- [EXERCISE DETAILS]: Repeat the material below word for word, from its start through the line containing "CJ Davidson’s Los Angeles 12/1/23 (211, 230)", and leave out the pictures.

----

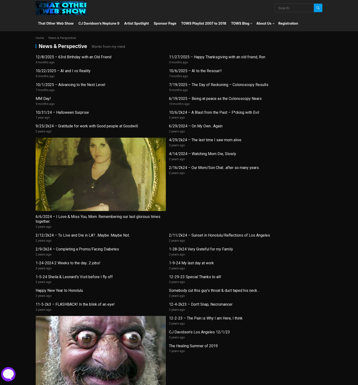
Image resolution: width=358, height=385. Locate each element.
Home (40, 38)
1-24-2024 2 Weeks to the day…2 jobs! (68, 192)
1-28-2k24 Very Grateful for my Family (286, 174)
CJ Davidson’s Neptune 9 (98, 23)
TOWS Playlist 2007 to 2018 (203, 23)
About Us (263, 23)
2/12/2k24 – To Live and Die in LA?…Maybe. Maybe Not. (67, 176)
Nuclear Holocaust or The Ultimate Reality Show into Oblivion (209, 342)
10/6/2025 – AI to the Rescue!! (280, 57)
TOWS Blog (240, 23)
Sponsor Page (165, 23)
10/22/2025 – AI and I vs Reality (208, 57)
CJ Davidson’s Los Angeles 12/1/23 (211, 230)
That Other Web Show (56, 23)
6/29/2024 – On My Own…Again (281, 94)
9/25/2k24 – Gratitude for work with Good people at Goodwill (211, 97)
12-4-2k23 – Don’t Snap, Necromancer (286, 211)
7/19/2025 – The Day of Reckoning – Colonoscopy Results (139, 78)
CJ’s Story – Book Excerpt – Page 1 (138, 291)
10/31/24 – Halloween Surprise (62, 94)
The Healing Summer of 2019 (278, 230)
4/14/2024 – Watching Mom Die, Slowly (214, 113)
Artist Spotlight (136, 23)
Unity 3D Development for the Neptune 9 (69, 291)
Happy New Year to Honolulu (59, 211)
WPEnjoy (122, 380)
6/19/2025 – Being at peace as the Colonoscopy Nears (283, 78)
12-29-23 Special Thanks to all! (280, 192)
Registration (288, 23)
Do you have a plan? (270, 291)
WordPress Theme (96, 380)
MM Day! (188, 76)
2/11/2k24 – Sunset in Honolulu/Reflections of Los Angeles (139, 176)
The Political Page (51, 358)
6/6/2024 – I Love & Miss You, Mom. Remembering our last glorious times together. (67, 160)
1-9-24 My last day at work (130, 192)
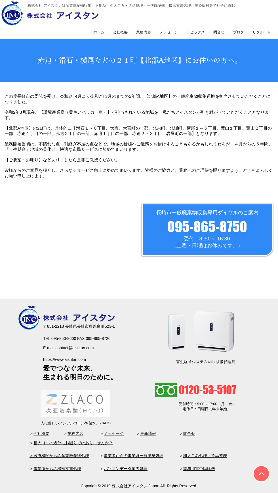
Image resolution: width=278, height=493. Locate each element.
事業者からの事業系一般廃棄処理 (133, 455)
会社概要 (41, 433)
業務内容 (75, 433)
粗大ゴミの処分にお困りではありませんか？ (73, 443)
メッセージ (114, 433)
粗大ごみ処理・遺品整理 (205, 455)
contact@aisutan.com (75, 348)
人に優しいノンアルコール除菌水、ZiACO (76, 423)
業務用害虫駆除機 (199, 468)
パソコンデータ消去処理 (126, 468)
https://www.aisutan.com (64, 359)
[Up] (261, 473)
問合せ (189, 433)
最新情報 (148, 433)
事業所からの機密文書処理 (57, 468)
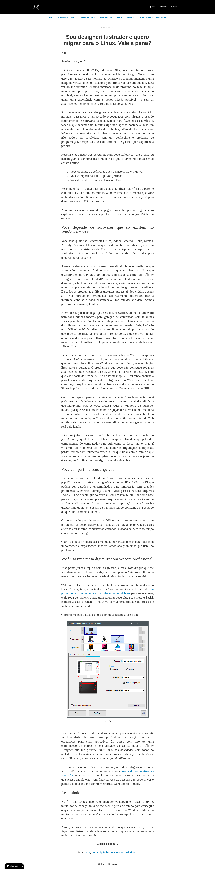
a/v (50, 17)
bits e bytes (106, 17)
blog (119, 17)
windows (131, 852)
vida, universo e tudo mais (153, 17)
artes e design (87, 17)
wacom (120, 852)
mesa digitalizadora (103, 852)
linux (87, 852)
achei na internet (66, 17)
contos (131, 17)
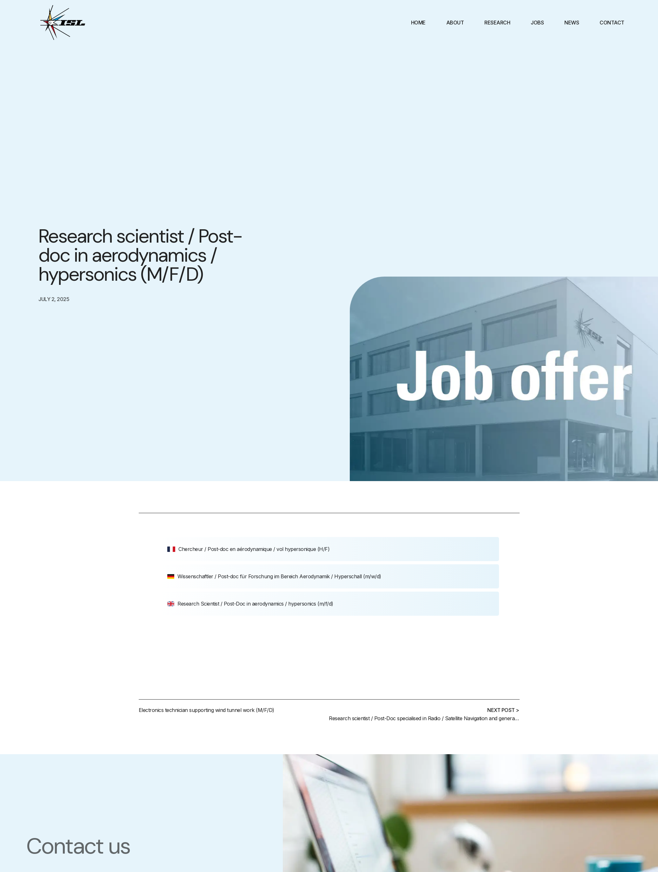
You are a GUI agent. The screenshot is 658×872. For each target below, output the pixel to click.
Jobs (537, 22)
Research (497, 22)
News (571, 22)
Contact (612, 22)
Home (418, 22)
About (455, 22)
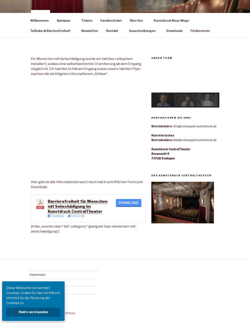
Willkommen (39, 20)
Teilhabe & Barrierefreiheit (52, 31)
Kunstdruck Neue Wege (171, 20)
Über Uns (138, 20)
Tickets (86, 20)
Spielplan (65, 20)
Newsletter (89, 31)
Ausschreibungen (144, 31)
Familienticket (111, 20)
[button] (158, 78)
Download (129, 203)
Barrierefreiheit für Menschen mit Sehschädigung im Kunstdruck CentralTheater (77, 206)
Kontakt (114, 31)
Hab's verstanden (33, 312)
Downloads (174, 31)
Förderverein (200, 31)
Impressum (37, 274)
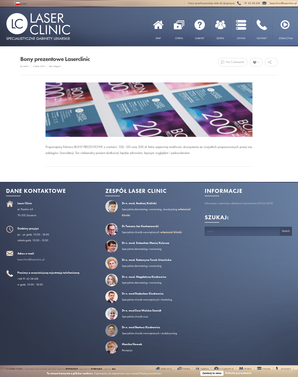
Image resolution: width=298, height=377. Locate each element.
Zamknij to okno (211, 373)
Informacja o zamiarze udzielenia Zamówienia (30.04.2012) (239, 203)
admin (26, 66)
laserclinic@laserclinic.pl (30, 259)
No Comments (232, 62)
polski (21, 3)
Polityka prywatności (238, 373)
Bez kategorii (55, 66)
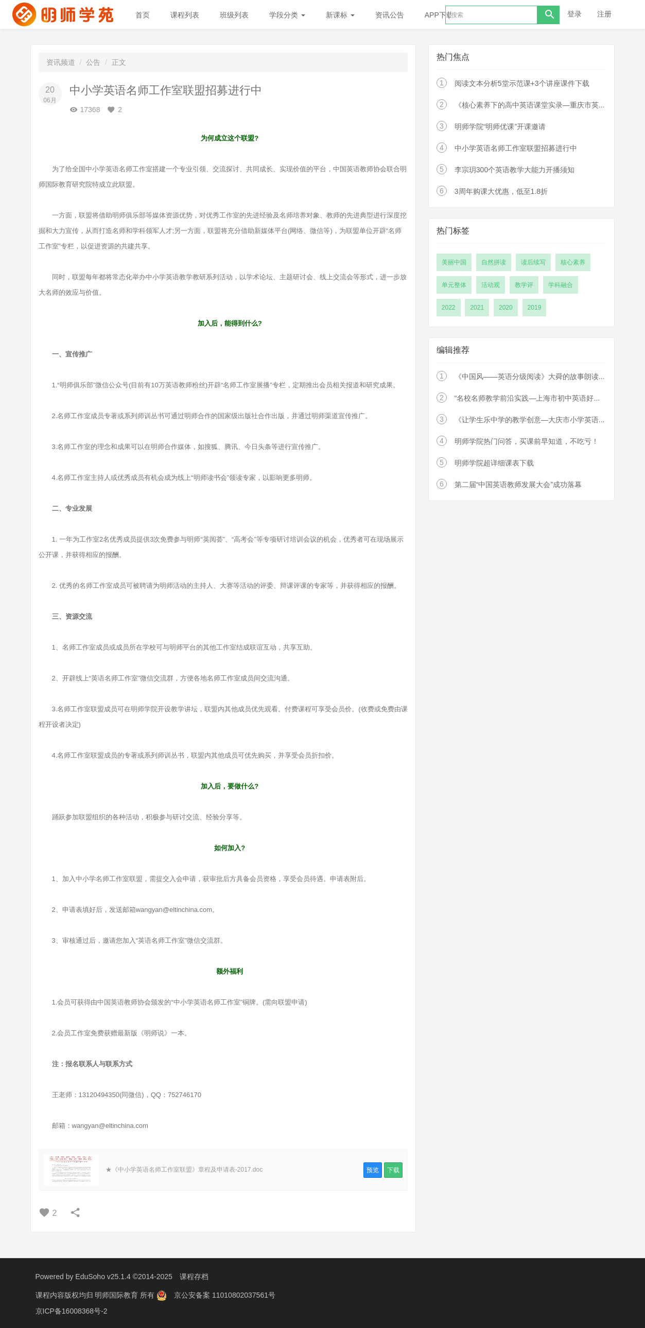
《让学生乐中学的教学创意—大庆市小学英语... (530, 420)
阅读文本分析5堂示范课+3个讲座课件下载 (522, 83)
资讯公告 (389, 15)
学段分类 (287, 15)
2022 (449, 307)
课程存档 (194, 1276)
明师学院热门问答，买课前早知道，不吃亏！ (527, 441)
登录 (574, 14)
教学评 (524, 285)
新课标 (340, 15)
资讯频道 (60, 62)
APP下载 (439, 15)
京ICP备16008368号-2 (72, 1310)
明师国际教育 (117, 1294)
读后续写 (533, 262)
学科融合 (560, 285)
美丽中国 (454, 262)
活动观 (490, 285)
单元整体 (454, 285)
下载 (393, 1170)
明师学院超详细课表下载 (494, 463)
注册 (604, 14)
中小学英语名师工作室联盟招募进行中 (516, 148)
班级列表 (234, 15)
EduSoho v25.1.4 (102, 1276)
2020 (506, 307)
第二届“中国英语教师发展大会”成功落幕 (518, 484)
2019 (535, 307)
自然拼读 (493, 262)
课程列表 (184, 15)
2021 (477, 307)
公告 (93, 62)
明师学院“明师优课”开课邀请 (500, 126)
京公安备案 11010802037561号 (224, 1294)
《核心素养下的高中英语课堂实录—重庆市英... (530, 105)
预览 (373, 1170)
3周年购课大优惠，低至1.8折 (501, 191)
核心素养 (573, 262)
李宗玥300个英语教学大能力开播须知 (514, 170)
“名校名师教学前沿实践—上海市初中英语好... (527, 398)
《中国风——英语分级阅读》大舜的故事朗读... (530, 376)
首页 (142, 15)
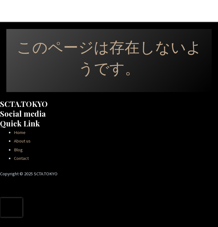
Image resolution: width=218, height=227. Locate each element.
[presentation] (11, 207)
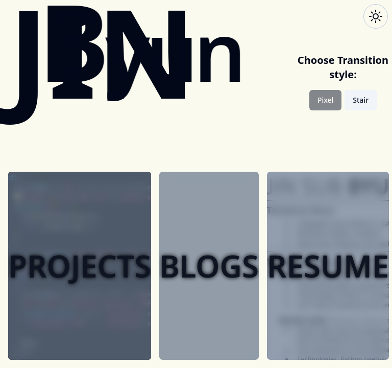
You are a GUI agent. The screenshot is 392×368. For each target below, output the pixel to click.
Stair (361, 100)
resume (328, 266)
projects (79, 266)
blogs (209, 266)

----

- [WRITTEN SOLUTION]:
Image resolution: width=358, height=385. Locate each element.
Home (40, 38)
1-24-2024 2 Weeks to the day…2 jobs! (68, 192)
1-28-2k24 Very Grateful for my Family (286, 174)
CJ Davidson’s Neptune 9 (98, 23)
TOWS Playlist 2007 to 2018 (203, 23)
About Us (263, 23)
2/12/2k24 – To Live and Die in LA?…Maybe. Maybe Not. (67, 176)
Nuclear Holocaust or The Ultimate Reality Show into Oblivion (209, 342)
10/6/2025 – AI to the Rescue!! (280, 57)
TOWS Blog (240, 23)
Sponsor Page (165, 23)
10/22/2025 – AI and I vs Reality (208, 57)
CJ Davidson’s Los Angeles 12/1/23 (211, 230)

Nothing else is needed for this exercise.